Healthcare IT News: HHS Secretary names first Chief Competition Officer (1/16) – HHS Secretary Becerra has appointed Stacy Sanders as the agency's first chief competition officer. In that role, she will lead efforts to implement health care-focused elements of the president’s 2021 Executive Order on Promoting Competition in the American Economy. As chief competition officer, Sanders will lead HHS in data-sharing, creating training programs and developing health care competition policy initiatives to address concentration in health care markets, according to the agency's announcement last week. By working with the Federal Trade Commission and Department of Justice on enforcement initiatives in labor, agricultural and health care markets – which includes prescription drugs, hospital consolidation, insurance and tech – according to a White House fact sheet on the executive order.
Washington Post: Private equity firms are gnawing away at U.S. health care | Op-ed by Ashish K. Jha (1/16) – The number of private equity firms in health care has exploded in recent years, spending hundreds of billions of dollars to buy physician practices, hospitals, laboratories and nursing homes.

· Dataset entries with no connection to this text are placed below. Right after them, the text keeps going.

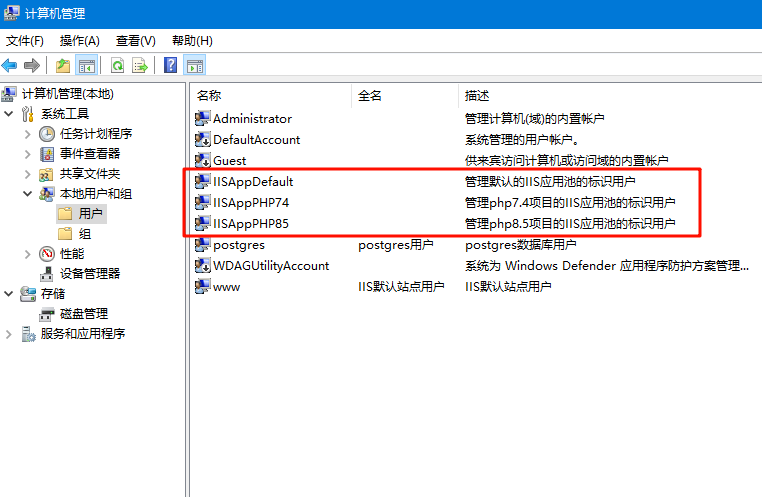762x497 pixels.
Task: Collapse the 本地用户和组 tree node
Action: click(27, 194)
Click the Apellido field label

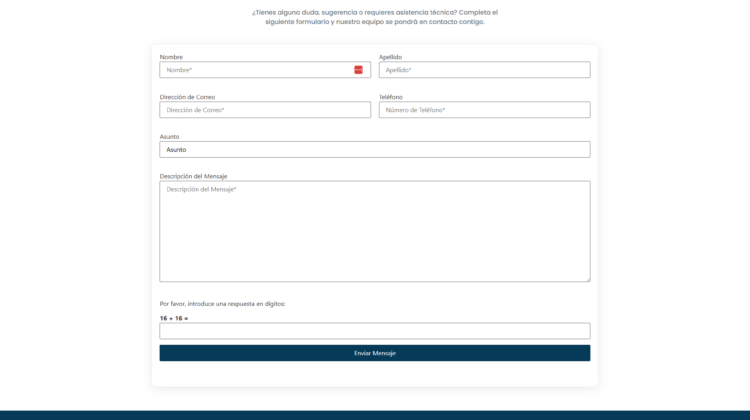[390, 57]
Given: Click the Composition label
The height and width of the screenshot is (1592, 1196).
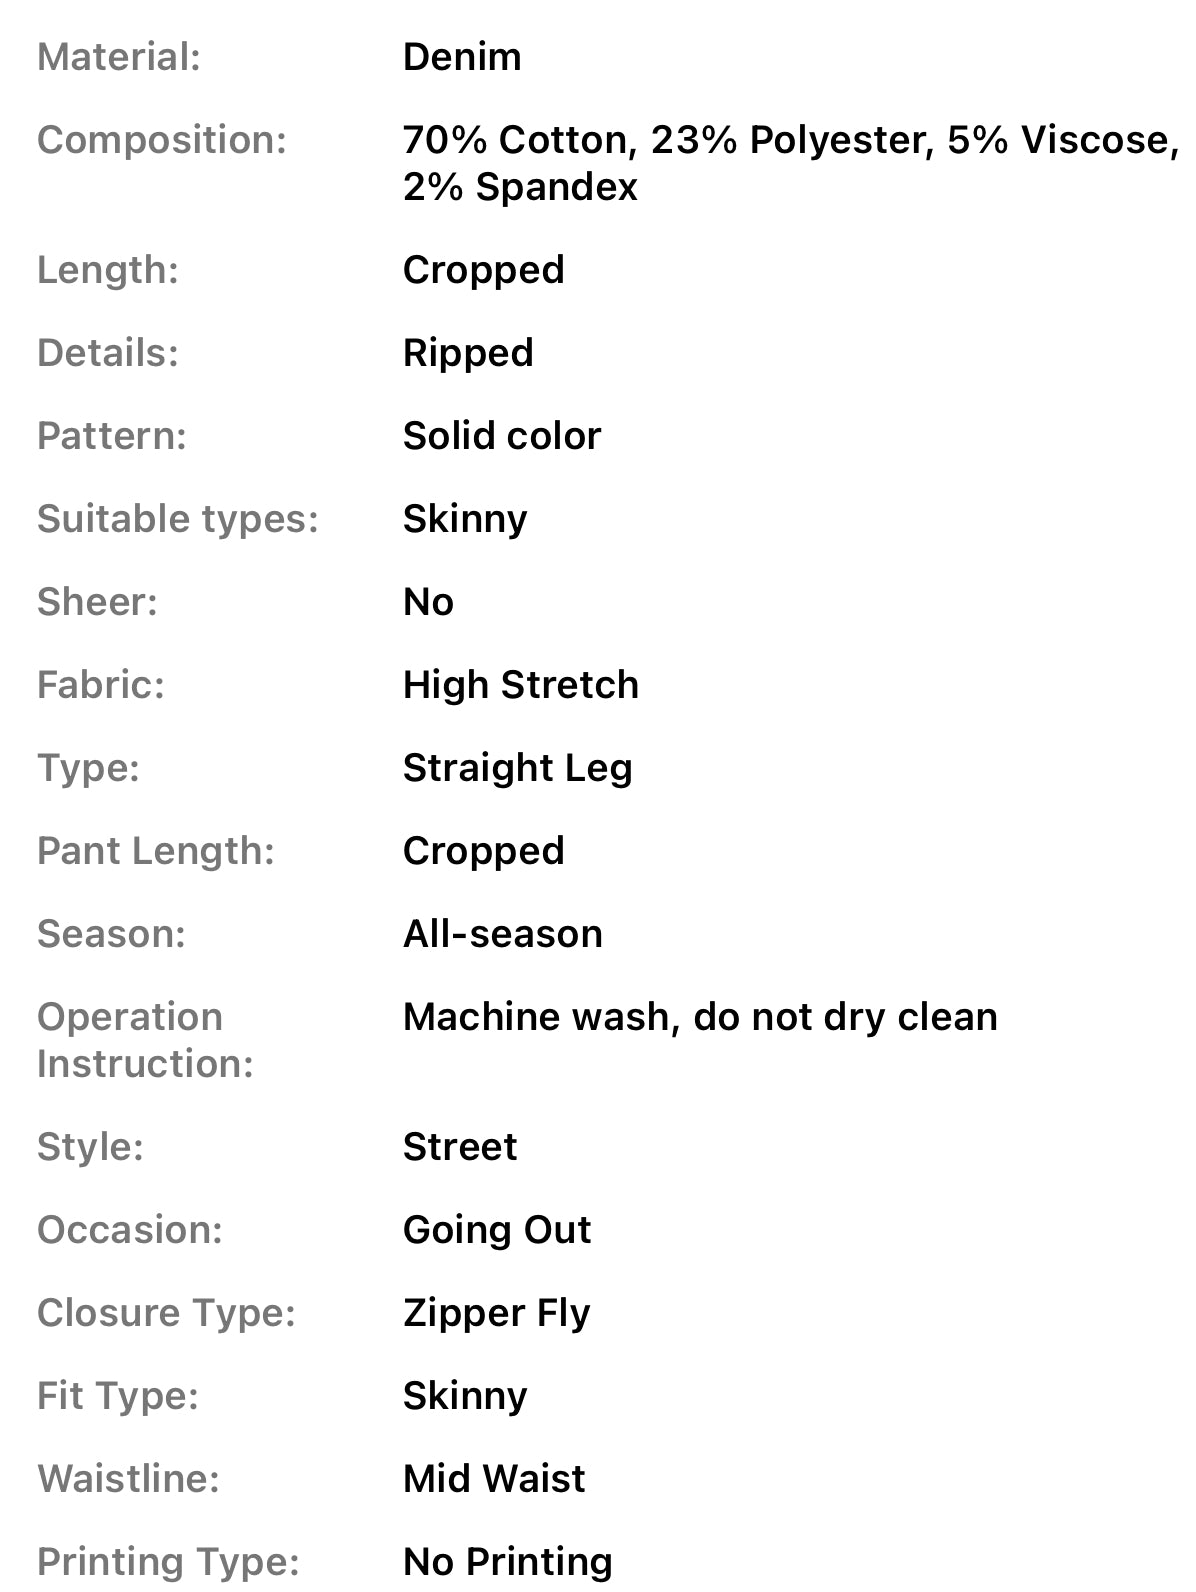Looking at the screenshot, I should point(162,140).
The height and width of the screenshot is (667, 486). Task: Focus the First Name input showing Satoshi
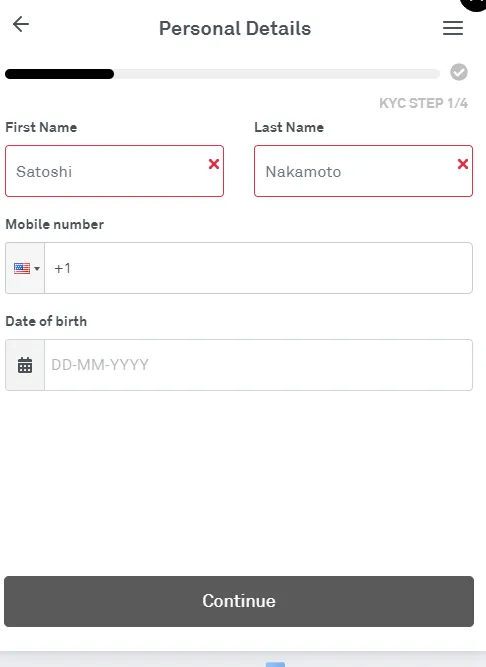pyautogui.click(x=114, y=171)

It’s a trend that should have everyone’s attention, from politicians to patients, because it can significantly increase costs, reduce access and even threaten patient safety. There is also evidence that private equity acquisitions are affecting patient care. Is it time to ban private equity in health care? No. Private equity is as much of a symptom of the health care industry’s woes as it is a cause. Instead, we need a three-pronged approach: First, we need more robust enforcement of antitrust rules to make market consolidation and monopoly pricing less attractive. Second, regulators — particularly Medicare — need to provide a lot more oversight over private equity acquisitions and similar purchases of health care practices. Finally, we need real action on patient safety.